> Selection:
United States District Court, E.D. Tennessee, Chattanooga

March 1, 2018

CAROL CHALK Petitioner,
v.
UNITED STATES OF AMERICA, Respondent.

          MEMORANDUM OPINION

          HARRY S. MATTICE, JR. UNITED STATES DISTRICT JUDGE

         Petitioner Carol Chalk (“Petitioner”) filed a pro se motion to vacate, set aside, or correct her sentence pursuant to 28 U.S.C. § 2255 (the “2255 Motion”) [Doc. 450], with a supporting memorandum [Doc. 451] and supplement [Doc. 463].[1] The United States of America (the “government”) filed a response in opposition [Doc. 499]. This matter is now ripe. For the reasons that follow, the Court finds an evidentiary hearing on the 2255 Motion is not necessary, and the 2255 Motion shall be DENIED.

         I. BACKGROUND

         Pursuant to a written Plea Agreement, Petitioner pleaded guilty to a lesser included offense of conspiring to distribute cocaine base (“crack”), in violation of 21 U.S.C. §§ 846, 841(a)(1), and 841(b)(1)(C) [Docs. 173, 347]. As stated in the Presentence Investigation Report (“PSR”), Petitioner sold a total of 117 grams of crack cocaine to a confidential informant in three controlled buys [Doc. 347 at Page ID # 1047 at ¶ 9] and was a “significant source of cocaine powder and crack in the Chattanooga” area, [Id. at ¶ 6], A court-authorized wiretap revealed Petitioner used co-defendant Connie Moore to complete drug transactions and collect money owed for drugs [Id. at ¶ 10 (“Phone conversations targeted during the wiretap indicate that Chalk used Connie Moore to complete transactions in the amounts of $20 and $30 and to pick up money owed for drugs. Moore lived at Chalk's residence and relied upon Chalk for a place to live. She also received small amounts of crack for her personal use as payment for her role.”)]. Petitioner stipulated that she was “responsible for distributi[ng] . . . at least 280 grams of cocaine base during the course of the charged conspiracy.” [Doc. 173 at Page ID # 367 & Doc. 347 at Page ID # 1047 at ¶ 11]. As such, her base offense level was 32 [Doc. 347 at Page ID # 1048 at ¶ 16], and with a two-level role enhancement and a three-level reduction for acceptance of responsibility, her total offense level was 31 [Id. at Page ID # 1048-49 at ¶¶ 19, 23-25]. Given her criminal history score of zero, she had a criminal history category of I [Id. at ¶ 31], and the corresponding range for incarceration under the applicable United States Sentencing Guidelines Manual (the “Guidelines” or “U.S.S.G.”) was 108 to 135 months' imprisonment [Id. at Page ID # 1052 at Page ID # ¶ 50].

         Petitioner requested a below-Guidelines sentence of 46 months in light of several factors, including her diminished mental capacity [Doc. 334]. The Addendum to the PSR acknowledged Petitioner's “mild retardation, ” but noted Petitioner had not established her eligibility for a departure under U.S.S.G. § 5H1.3 [Doc. 348 at Page ID # 1056-57].

> Task:
Answer these questions from the court opinion above:
(a) What document number does the opinion give for the government's response in opposition?
(b) What total offense level did Carol Chalk have?
(c) How many months' imprisonment did Carol Chalk request as a below-Guidelines sentence?

> Data block:
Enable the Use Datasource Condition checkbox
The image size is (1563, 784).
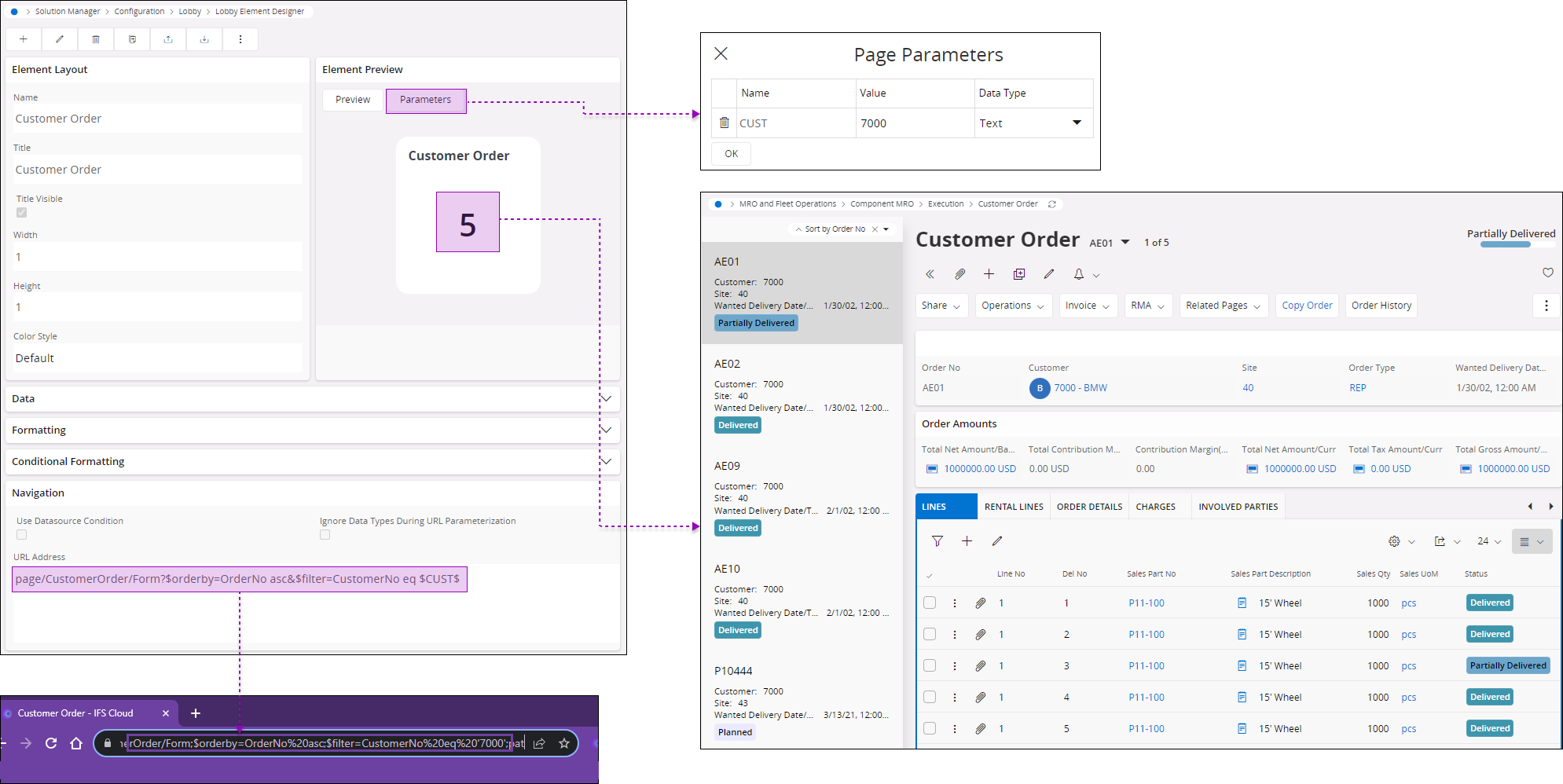point(22,535)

> Exercise output:
(a) Doc. 499
(b) 31
(c) 46 months